Em resposta, na mesma época, ativistas pró-aborto legal também montaram uma tenda no mesmo local. Nossa organização, Católicas Pelo Direito de Decidir, se somou a esta contra ofensiva se colocando mais uma vez "na luta pelo Estado laico e contra os fundamentalismos". É assim que nos colocamos enquanto feministas e mulheres de fé.

Quando grupos religiosos conservadores e direitos reprodutivos se cruzam, o que temos visto é uma interferência desumana que reproduz violências, obstaculiza direitos e atrapalha o trabalho de profissionais no sistema de saúde. É comum a estes grupos rejeitar a pluralidade e negar a influência aprisionante, violenta e patriarcal em sua narrativa que evoca a religiosidade.

Importante lembrar que estes grupos têm atuado de forma contundente na esfera política - e pensar ações futuras e conjuntas com as mais diferentes expressões de fé é preciso. Em maio, inclusive, lançamos a campanha "Eu, você e o Estado Laico: O que tem a ver?" com a intenção de provocar discussões e lançar novos olhares para o cenário atual, tendo sempre em vista a relação entre religião, Estado e a garantia dos direitos das meninas e mulheres.

As orações são, na verdade, constrangimentos públicos baseados em discursos sacrossantos que acometem as vítimas a mais uma violência psicológica. Não é difícil imaginar os sentimentos que a percorrem neste momento: está com medo, assustada e precisa de acolhimento e cuidado.

Repetimos reiteradamente que quem recorre ao serviço de aborto legal está em pelos menos uma das situações previstas em lei: tem sua vida em risco devido a gestação, passou por uma violência sexual ou o feto é anencéfalo, portanto sem chance de vida fora do útero.

Como bem pontuou a antropóloga Débora Diniz em suas redes sociais, é sabido que a assistência religiosa em hospitais está na Constituição visando a garantia de conforto espiritual em momentos de sofrimento. Há espaço, inclusive físico, para a manifestação da fé cristã, diga-se de passagem. O que é diferente de fazer orações na porta de hospitais, constranger quem busca o serviço, chamar médicos de "assassinos" ou distribuir um livro que, neste caso, é símbolo de julgamento e condenação.

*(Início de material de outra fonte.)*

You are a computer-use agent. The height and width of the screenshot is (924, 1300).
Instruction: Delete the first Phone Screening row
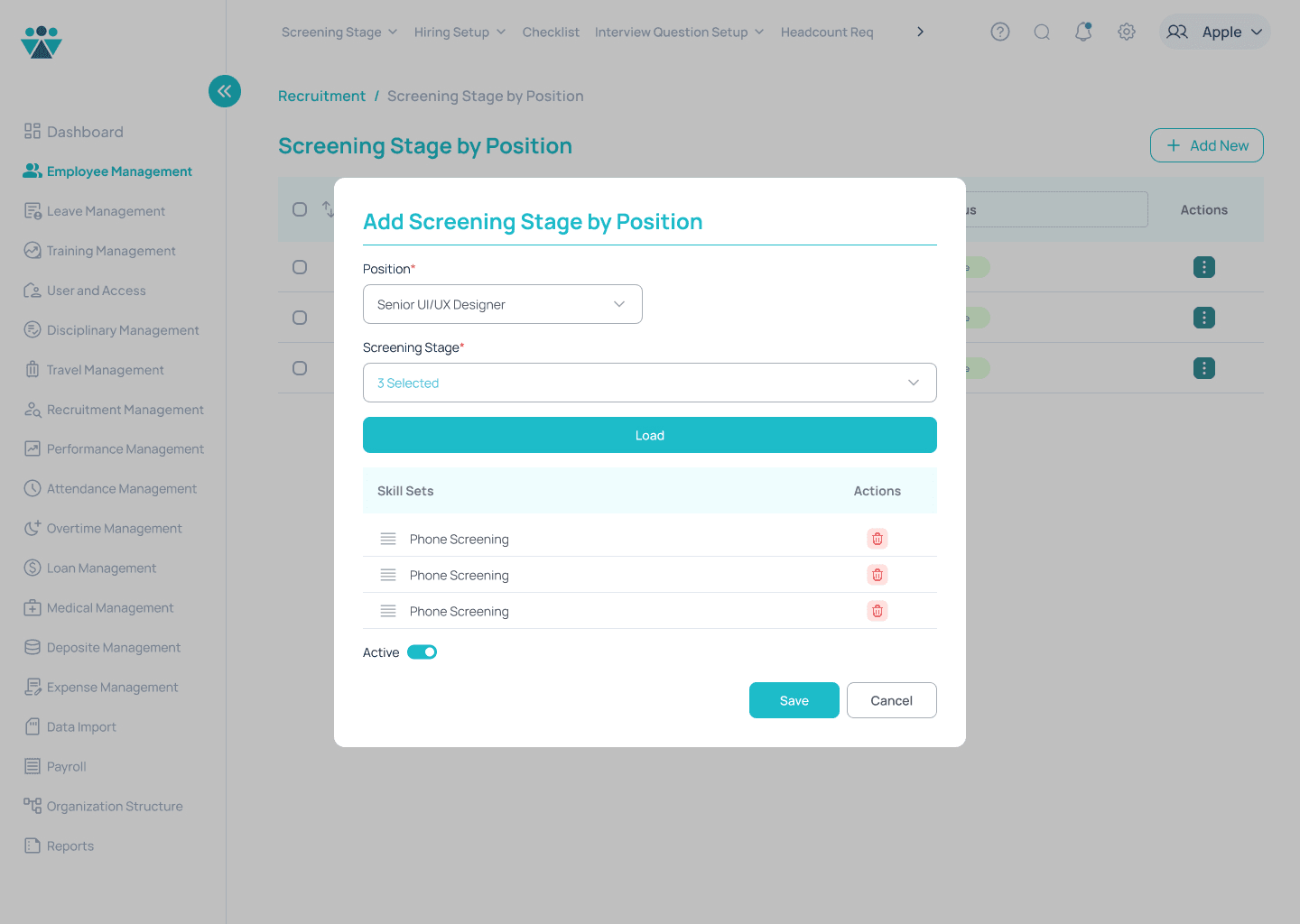tap(877, 539)
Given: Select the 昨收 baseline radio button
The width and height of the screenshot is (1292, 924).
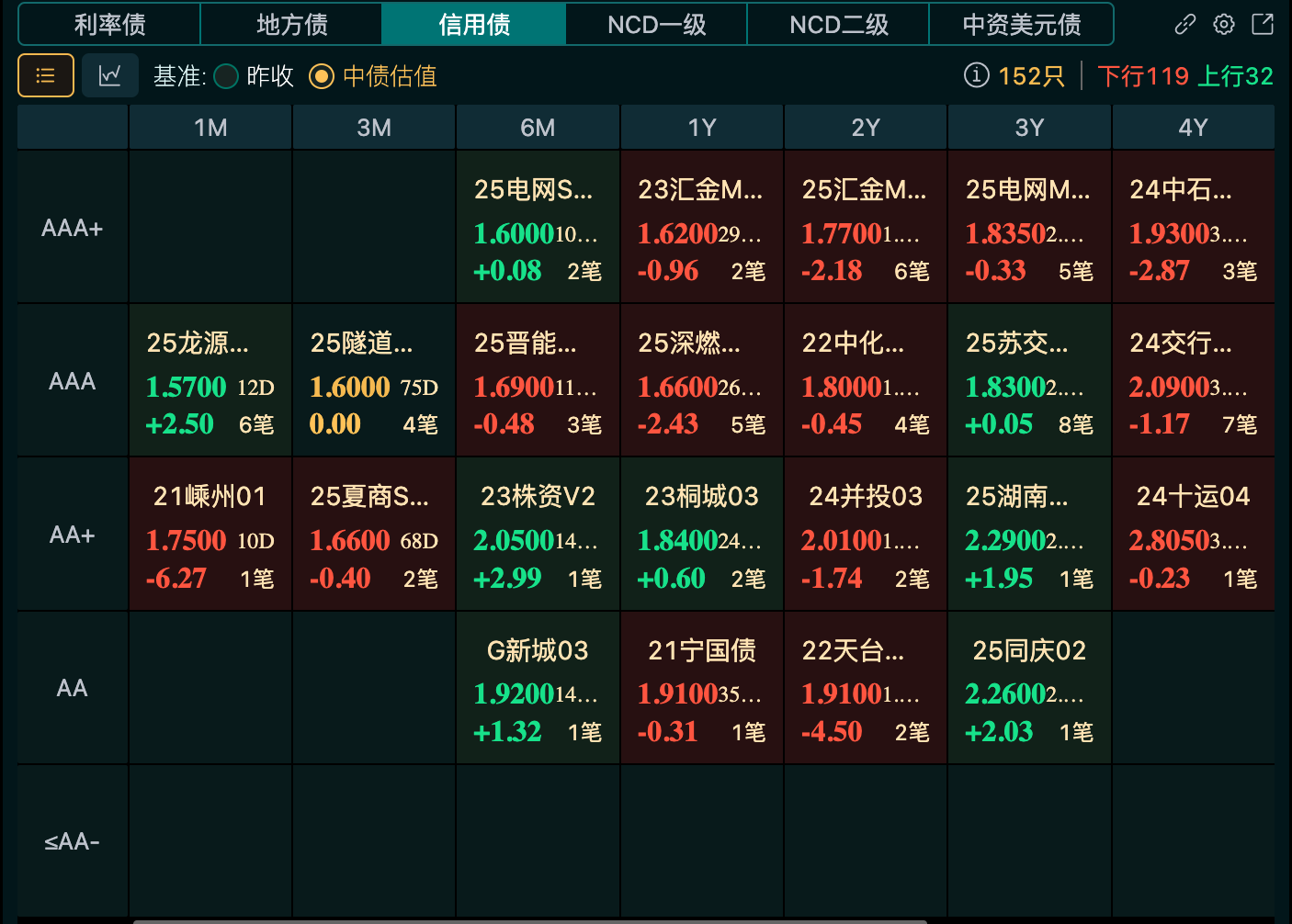Looking at the screenshot, I should [x=226, y=76].
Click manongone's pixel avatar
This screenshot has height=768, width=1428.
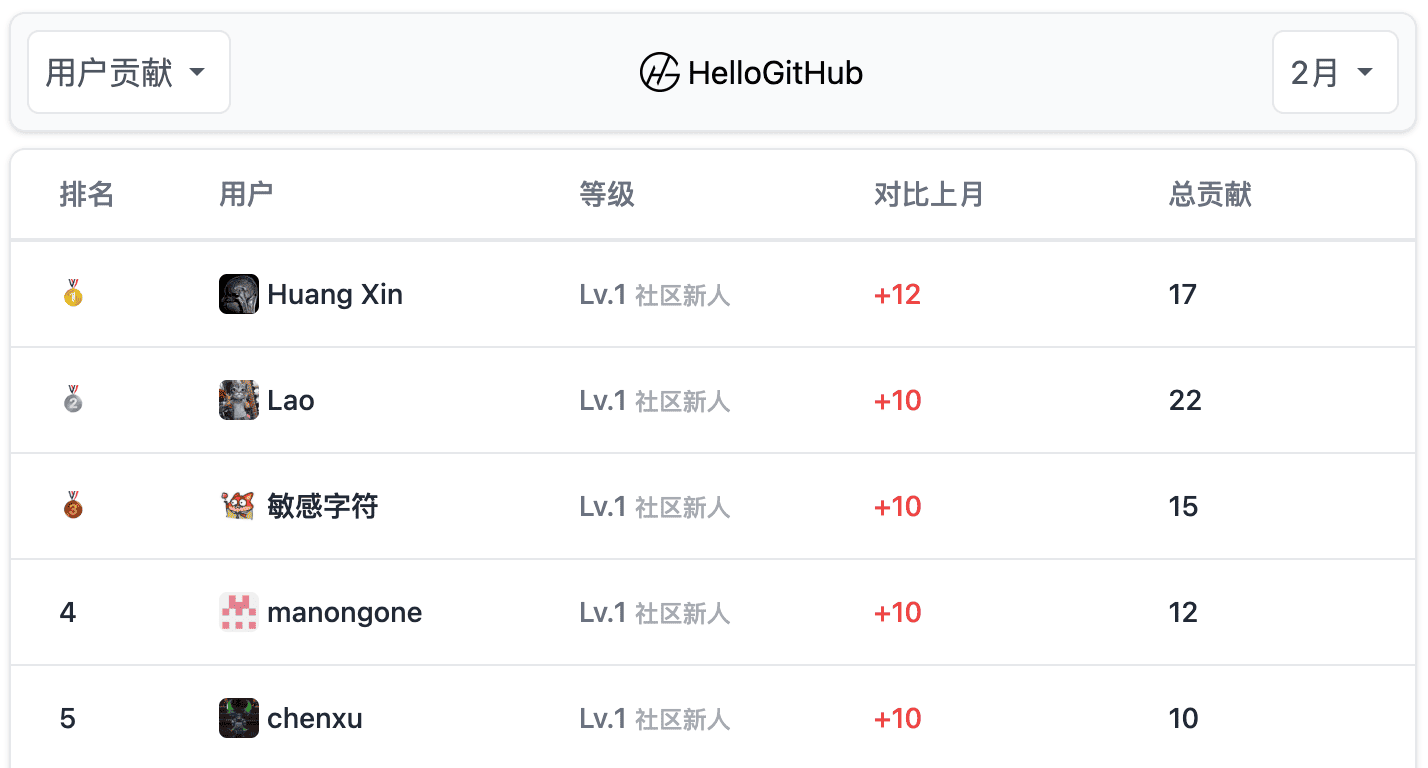239,612
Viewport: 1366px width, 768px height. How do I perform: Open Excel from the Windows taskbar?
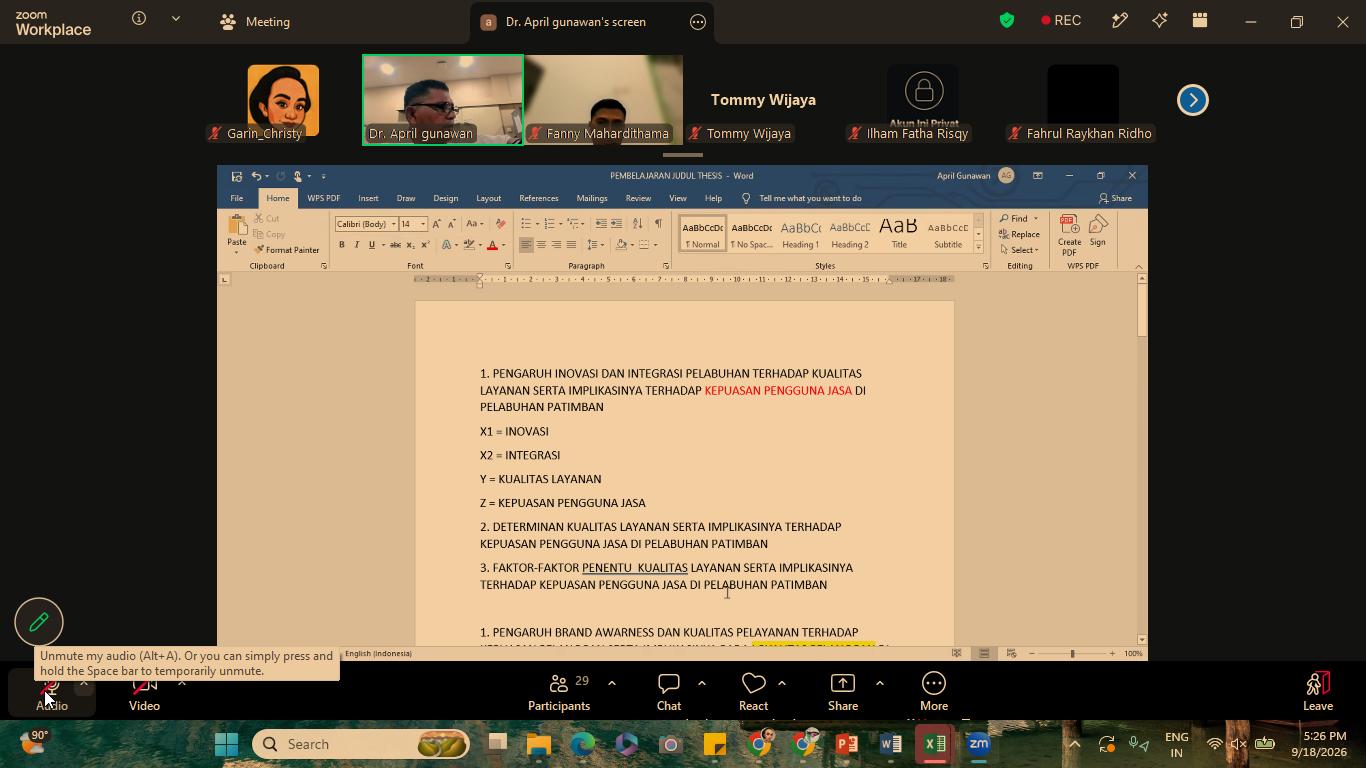(x=935, y=744)
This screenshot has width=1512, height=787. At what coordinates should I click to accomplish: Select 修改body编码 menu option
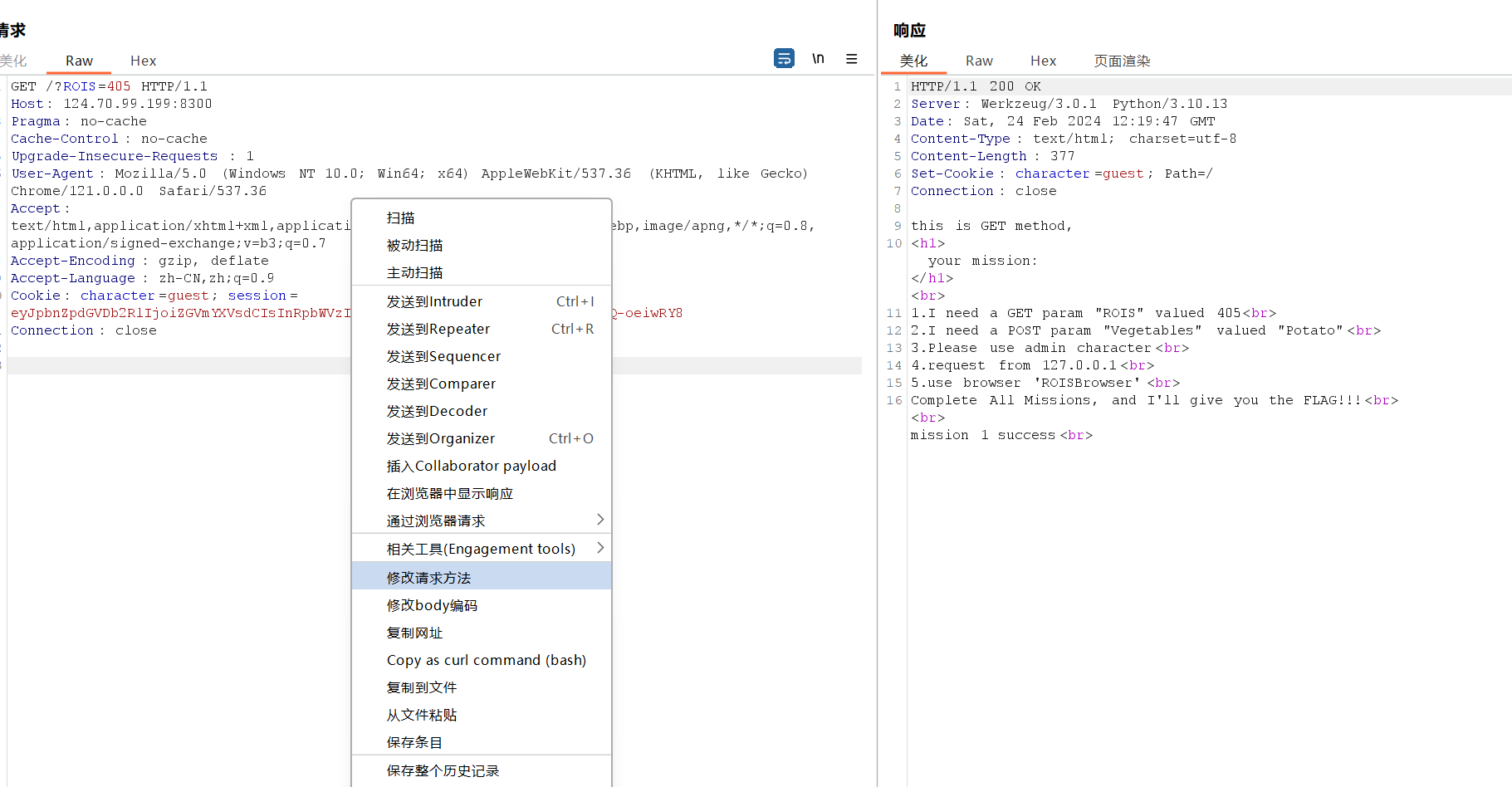click(432, 605)
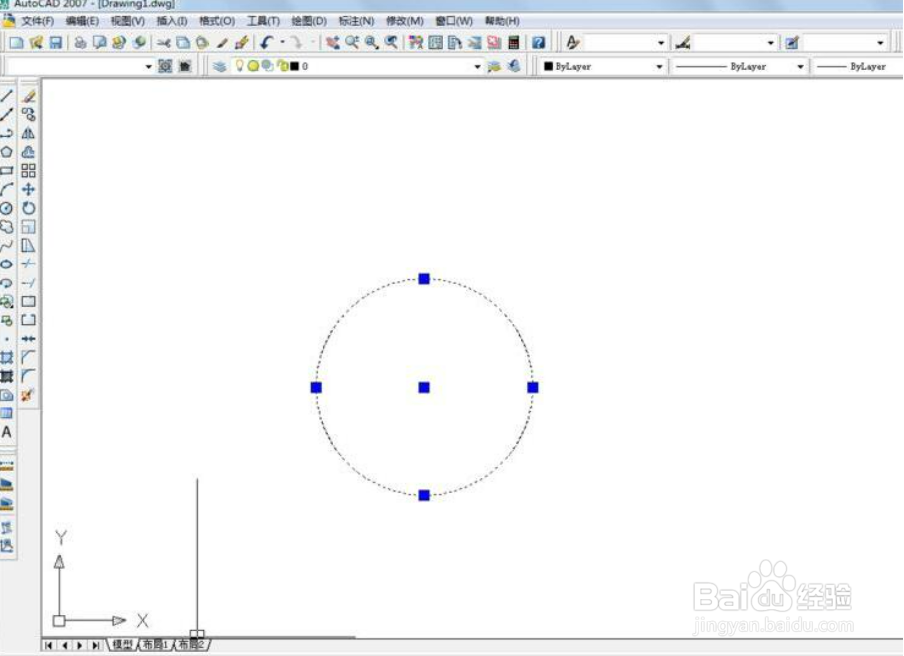Open the ByLayer color dropdown

658,66
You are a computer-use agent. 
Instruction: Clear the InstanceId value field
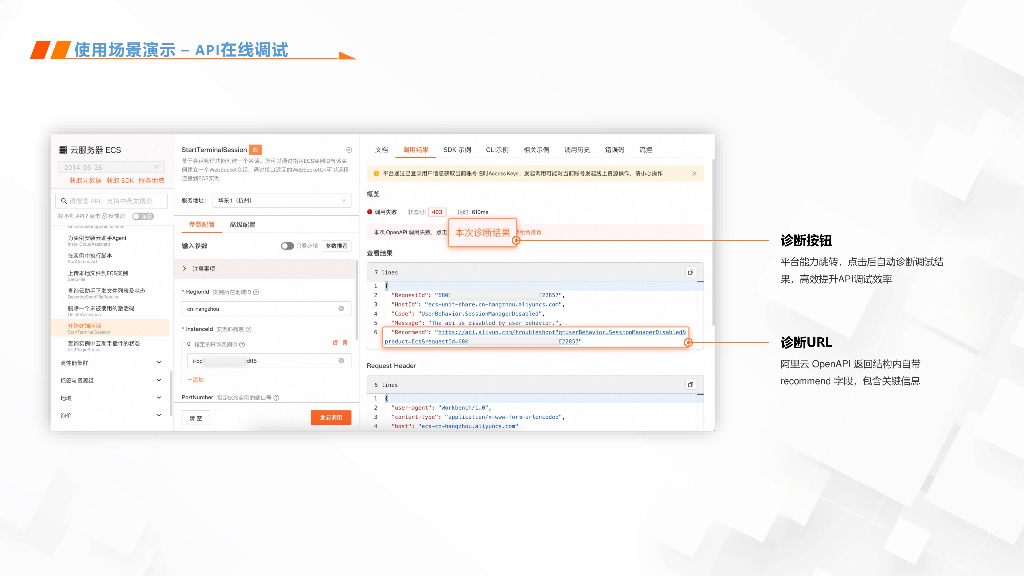(341, 361)
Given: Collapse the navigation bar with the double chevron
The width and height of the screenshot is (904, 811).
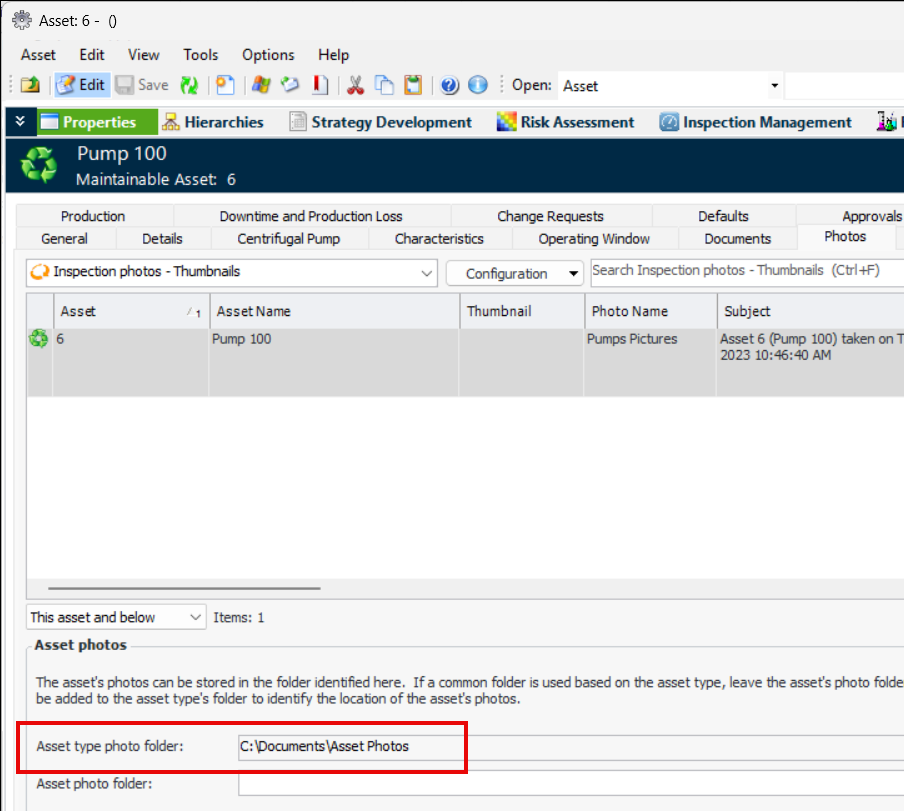Looking at the screenshot, I should click(x=19, y=122).
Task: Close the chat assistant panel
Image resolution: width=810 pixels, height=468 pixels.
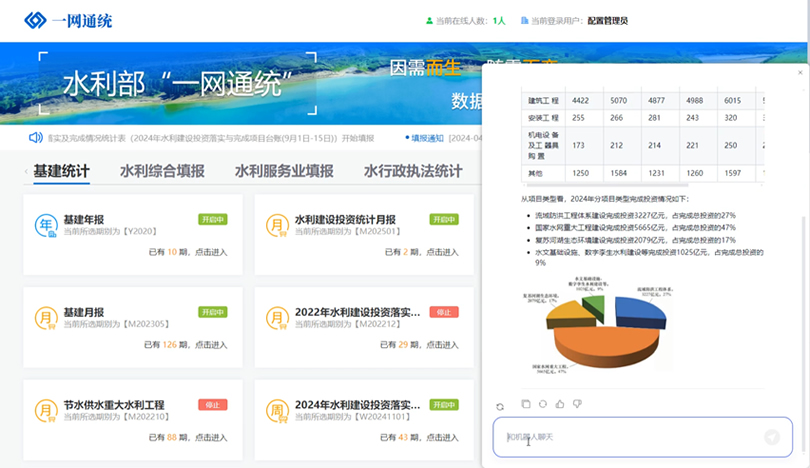Action: point(800,73)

Aqui não cabem julgamentos. Tomar a decisão de interromper a gravidez pode ser uma atitude, inclusive, de fé. E não apesar da fé. Interferências religiosas como as que temos visto - envolvendo símbolos de julgamento e intimidação - estão longe de ser um ato de compreensão e compaixão, longe também estão de ser um ato de fé.

*Católicas Pelo Direito de Decidir é uma organização feminista que defende o acesso ao aborto legal, seguro e gratuito desde 1993 no Brasil. Segundo a entidade, em uma disputa de narrativa, se colocam como mulheres religiosas que trabalham por justiça social, mudanças dos padrões culturais e religiosos que limitam a autonomia e a liberdade das mulheres, pautadas pela teologia feminista.